Un nouveau
scandale secoue la République Démocratique du Congo. À la prison centrale de
Makala, des centaines de prisonniers ont tenté de s’évader, plongeant
l’établissement dans un chaos sanglant qui a coûté la vie à plus de 129
personnes, fait 59 blessés, et laissé plusieurs femmes violées. Le Front Commun
pour le Congo (FCC), plateforme politique de l’ancien président Joseph Kabila,
pointe directement du doigt le gouvernement, qu’il tient pour premier
responsable de ce drame innommable.
Dans un communiqué
au vitriol, Raymond Tshibanda, porte-parole du FCC, accuse le gouvernement de
laisser les conditions de détention se dégrader à des niveaux « infra-humains
», créant les conditions d’une tragédie inévitable. « Le gouvernement a fait
preuve d'une faute coupable », déclare-t-il, dénonçant des réponses « creuses »

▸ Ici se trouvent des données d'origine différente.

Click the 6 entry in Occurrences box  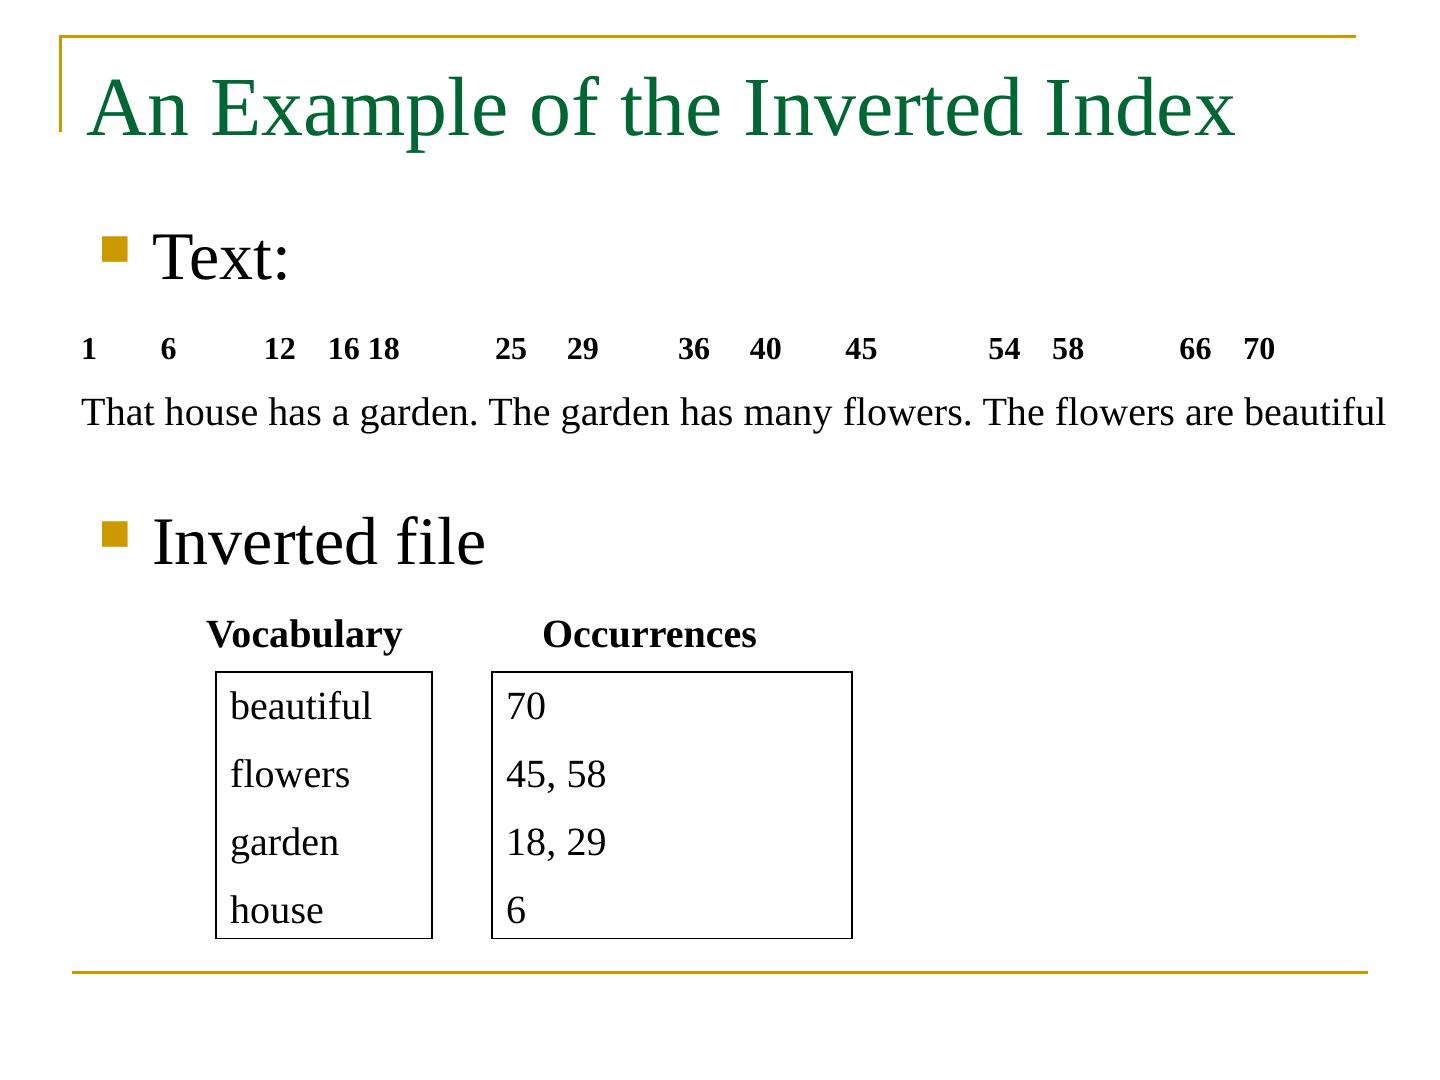[x=516, y=911]
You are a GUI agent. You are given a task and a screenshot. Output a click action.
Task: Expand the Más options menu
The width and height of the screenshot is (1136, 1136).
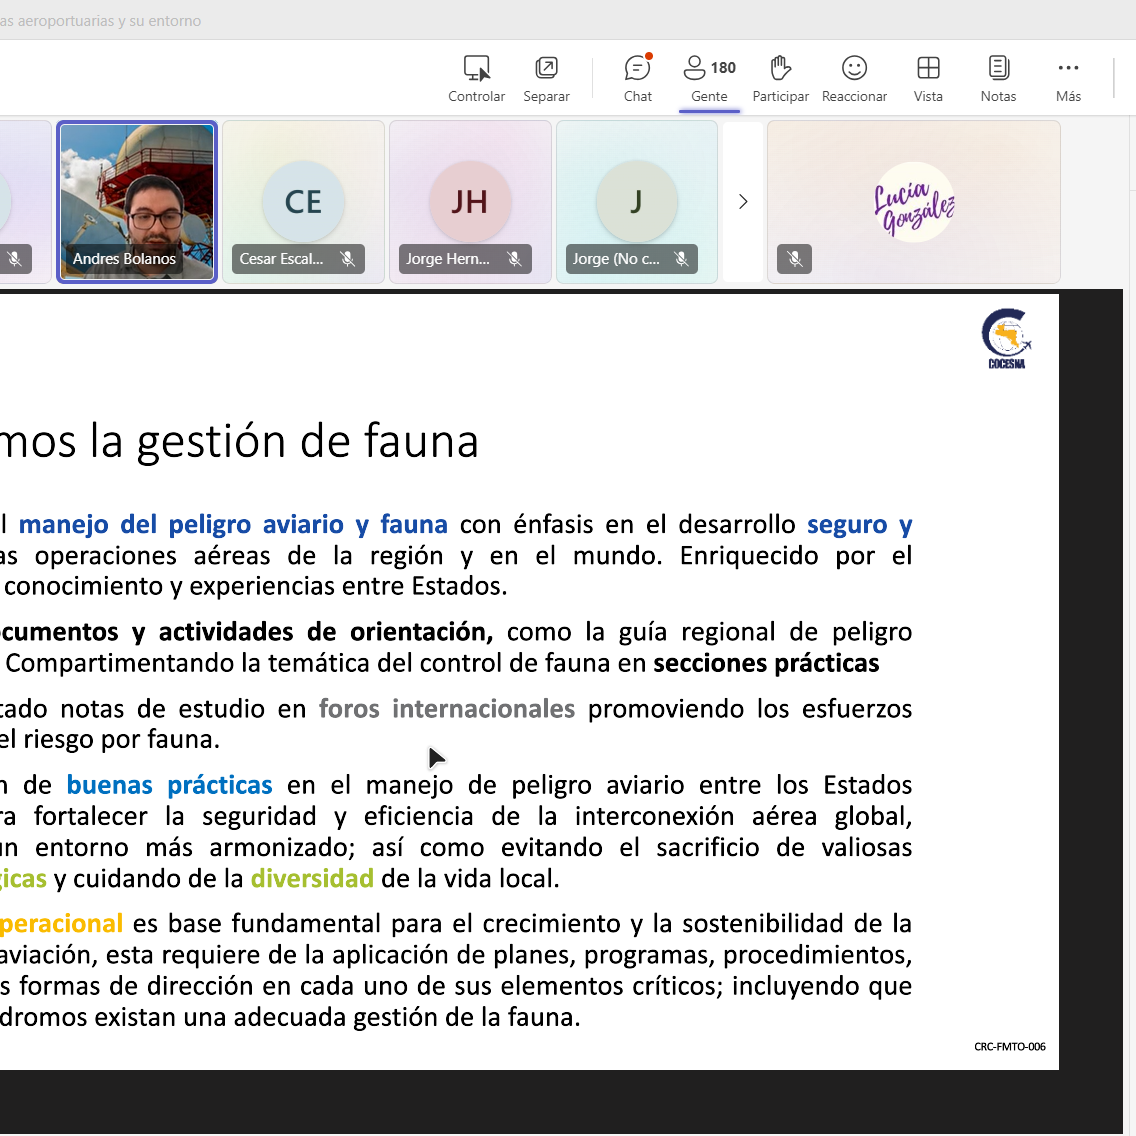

et des effets d’annonce en lieu et place de mesures concrètes pour réformer les
prisons congolaises qu’il compare à des « camps de concentration. »
Une
bataille de chiffres et de vérités
Mais au-delà de
l’indignation, le FCC conteste fermement les chiffres avancés par les autorités
sur le nombre de victimes, évoquant un bilan sciemment sous-évalué. « La
crédibilité du bilan officiel est sérieusement sujette à prudence », martèle la
plateforme de Kabila. En cause, les contradictions flagrantes entre les
versions gouvernementales, les témoignages des ONG, et les images diffusées sur
les réseaux sociaux montrant des corps entassés et ensanglantés. Face à ce qui
est perçu comme une tentative de minimiser l’ampleur du désastre, le FCC exige
la création d’une commission d’enquête indépendante pour établir la vérité.
Pour l'expert en
droits humains Jean-Baptiste Mukendi, « ce drame illustre la faillite totale du
système pénitentiaire congolais, mais aussi un recul inquiétant des droits
humains. Il ne s’agit pas seulement d’un problème de gestion carcérale, mais
d’une question plus profonde de respect de la vie humaine. » Mukendi soutient
la demande d’une enquête indépendante et appelle à des réformes urgentes pour
prévenir de tels désastres à l’avenir.
À l’inverse, le
politologue Christian Mbayo, plus proche du gouvernement actuel, estime que ces
accusations sont exagérées et instrumentalisées par l’opposition. « Les prisons
sont surpeuplées, c’est un problème bien connu. Mais en faire un champ de
bataille politique est irresponsable. La situation est dramatique, certes, mais
ce n’est pas le moment de jeter de l’huile sur le feu. La priorité doit être de
sécuriser les prisons et de protéger les détenus, pas d’alimenter la polémique.
» Pour Mbayo, l’opposition cherche avant tout à déstabiliser un pouvoir déjà
fragilisé par des crises multiples.
La
fin du dialogue et le début de la révolte silencieuse ?
Au-delà des
déclarations enflammées, une réalité inquiétante se dessine : la banalisation
de la violence et la perte de confiance dans les institutions. Pour le FCC, le
drame de Makala n’est qu’un symptôme d’une dérive plus large, celle d’un «
recul démocratique » marqué par des arrestations arbitraires et des atteintes
répétées aux libertés fondamentales. « La vie humaine, pourtant sacrée, est
plus que jamais banalisée », s’insurge le FCC, dénonçant un climat de terreur
où la peine de mort semble distribuée « comme des petits pains ».
Dans ce climat délétère,
l’avenir du Congo semble suspendu à une question fondamentale : la justice et
la vérité peuvent-elles encore prévaloir ? Alors que le FCC réclame des
comptes, le gouvernement semble jouer la carte du silence, espérant que
l’indignation finira par s’éteindre. Mais peut-on vraiment tourner la page d’un
drame aussi grave sans un véritable sursaut ?
L’heure est au
choix : continuer dans la confrontation, ou reconstruire sur des bases de
vérité et de justice. Car si le drame de Makala révèle une chose, c’est que le
silence ne suffira pas à étouffer le cri des victimes.